Thanks Andrew. That's an option we considered but were wondering if the performance would take a hit, in case we used a Dynamic XSLT (with parameters). The grouping would be decided based on metadata and isn't static.

If performance would be an issue, is there a more performant way to do it?

Andrew Welch said...

I really wouldn't expect performance to be problem here.

I would go with the two stage approach, measure the performance, and then if it really is a problem explore other solutions.

For assistance with the grouping, maybe join the xsl-list (google it) and ask on there.

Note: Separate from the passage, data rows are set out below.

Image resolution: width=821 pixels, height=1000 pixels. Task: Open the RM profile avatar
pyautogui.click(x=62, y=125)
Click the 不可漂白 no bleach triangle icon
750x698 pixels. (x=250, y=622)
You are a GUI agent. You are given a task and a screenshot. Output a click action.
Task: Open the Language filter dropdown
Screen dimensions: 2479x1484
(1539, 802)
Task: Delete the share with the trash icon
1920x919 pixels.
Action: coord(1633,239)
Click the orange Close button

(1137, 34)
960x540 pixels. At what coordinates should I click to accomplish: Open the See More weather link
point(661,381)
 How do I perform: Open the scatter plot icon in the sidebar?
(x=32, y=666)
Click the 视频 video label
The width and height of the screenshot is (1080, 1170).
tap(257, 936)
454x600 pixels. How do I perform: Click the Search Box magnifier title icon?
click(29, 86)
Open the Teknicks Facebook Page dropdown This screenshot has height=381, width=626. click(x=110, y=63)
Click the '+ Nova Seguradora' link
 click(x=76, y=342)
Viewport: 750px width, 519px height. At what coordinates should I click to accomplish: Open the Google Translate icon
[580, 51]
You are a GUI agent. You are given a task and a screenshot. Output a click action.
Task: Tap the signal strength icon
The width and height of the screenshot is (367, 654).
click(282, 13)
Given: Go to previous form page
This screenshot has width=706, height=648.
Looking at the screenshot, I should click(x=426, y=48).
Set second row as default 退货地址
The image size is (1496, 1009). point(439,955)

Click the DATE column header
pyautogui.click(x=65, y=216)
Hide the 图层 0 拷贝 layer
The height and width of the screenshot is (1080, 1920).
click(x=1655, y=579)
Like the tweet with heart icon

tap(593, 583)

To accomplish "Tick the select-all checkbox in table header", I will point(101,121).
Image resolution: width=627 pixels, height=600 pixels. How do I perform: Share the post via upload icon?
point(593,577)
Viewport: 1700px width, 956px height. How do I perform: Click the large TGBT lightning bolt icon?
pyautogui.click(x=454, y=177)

Alternatively, put together a set of requirements and I'll give you a quote :)

akusa said...

Hi Andrew:

If I want to use this program to batch convert some csv files, how do I do it?

Any help is appreciated

smougenot said...

Hi, nice work!
Unfortunately I can't manage to run it using :
- java 1.6.0_18 or 1.5.0_20
- kernow 1.6.1
- saxon 9.1.0.8

Whatever I use for the csv file path it always complain that the file can't be located.
ex : Cannot locate : file:///d:/csv.csv

I've the same problem using command line on saxon alone.

Could someone help me please.

Minh Duong said...

hi
thanks for you post. It help me very much. I just have one question.
My .csv file content UTF-8 character like: Jürgen
The xml will export successful when i remove this character.

Unknown said...
This comment has been removed by the author.
Unknown said...

Replace the encoding :
encoding="US-ASCII"
by
encoding="UTF-8"

It should help

Minh Duong said...
This comment has been removed by the author.
Minh Duong said...

I did it but it does not work.

My data in .csv file is
Datum;Tag;Ein;Aus;Total;Task;Arbeitsnotiz;Tag Total;Tagesnotiz
23.11.2011;Mi;18:00;18:00;00:00;Safety;Jürgen 1131 User Lib;;

It alway show "Cannot locate :" problem, but i remove "Jürgen" text, then it works.
Could someone help me please.

Minh Duong said...

I changed it like this:
xsl:output method="xml" encoding="utf-8"